Note: if there is a requirement for isolation between case managers to control the user content locations each of them have available for search, you can configure Compliance Boundaries. This may be a requirement in some organizations where there are regulations specific to a geographical boundary or company location. Reference: Set up compliance boundaries for eDiscovery investigations in Office 365.

For our internal investigation example and using the team structure above, we’ll assign the following roles for this case:

Several members of the Compliance Oversight team will be assigned the eDiscovery Administrator role. They will assign other eDiscovery managers and reviewers across Contoso’s case workload and will have oversight into all cases.

The Internal Audit team lead will be assigned the eDiscovery Manager role.

Additional Internal Audit team members will be assigned either an eDiscovery Manager or Reviewer role based on their duties for the case.

eDiscovery roles

Note: the eDiscovery reviewer is the most restrictive eDiscovery role. This role allows you to review a case, view search results and export results. This role cannot place content holds nor create content searches. This role may only be required in large eDiscovery cases.


Steps for the creation and management of this case:

1. Internal Audit team lead creates the case.

Tip: Come up with a naming standard for your cases. Over time, you will accumulate a large # of cases (particularly if you never delete them) so a naming standard will help with case administration. You can also use this case name to tag any documents you’re storing in SharePoint to administer the case.

Example: “Internal Investigation 2019-123”

2. Internal Audit team lead adds other Internal Audit team members as eDiscovery managers or reviewers to the case to help with the review and analysis. (optional) Whether this is done or not depends on the size and nature of the case. The team decides on the type of communication they will be searching for in this case: the employee’s email as well as the files on their OneDrive.

3. The OneDrive and Outlook mailbox of the employee(s) being investigated are put on hold. (Note: the person(s) whose content is put on hold is called a custodian)

When OneDrive is on hold: this creates a ‘Preservation Hold library’ on the custodian’s OneDrive.
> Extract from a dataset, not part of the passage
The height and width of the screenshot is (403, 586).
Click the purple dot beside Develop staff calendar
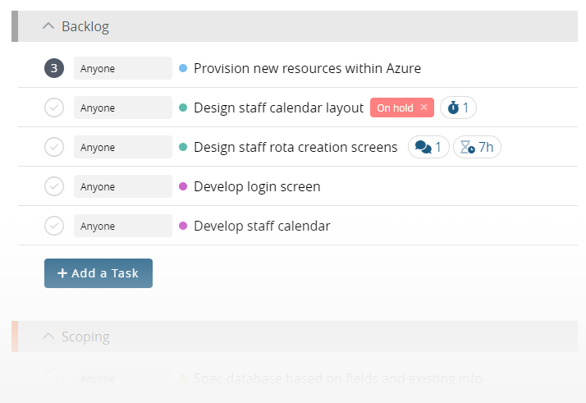click(x=183, y=226)
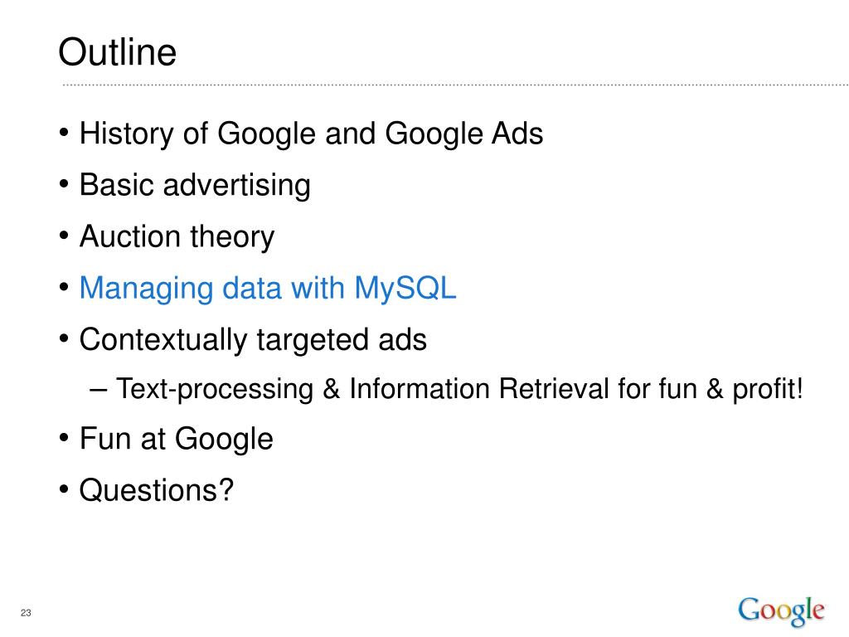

The custodian will be able to continue to add/change/delete content on their OneDrive while the hold is in effect.

When Outlook is on hold: the Mailbox Folder Assistant job will stop running for the custodian’s mailbox preventing any email from being permanently deleted while the hold is in effect.

The custodian will be unaware of either hold unless they are informed of it. In Advanced eDiscovery, there is a built-in option to manage this communication as sometimes it’s required.

4. Any of the eDiscovery managers can build an eDiscovery search and run it against the hold locations to detect all suspicious activity between this Contoso employee and the competitor. In this example, we’re searching for keywords: report, 2019, or corporate between the 2 parties for a date range.

Search.png

5. If using Core eDiscovery, the eDiscovery team will export the results for further review and analysis. Because we searched against the hold locations, there will be 2 types of output:

OneDrive: a folder structure for content in the employee’s OneDrive is built and can be exported to a file location for review.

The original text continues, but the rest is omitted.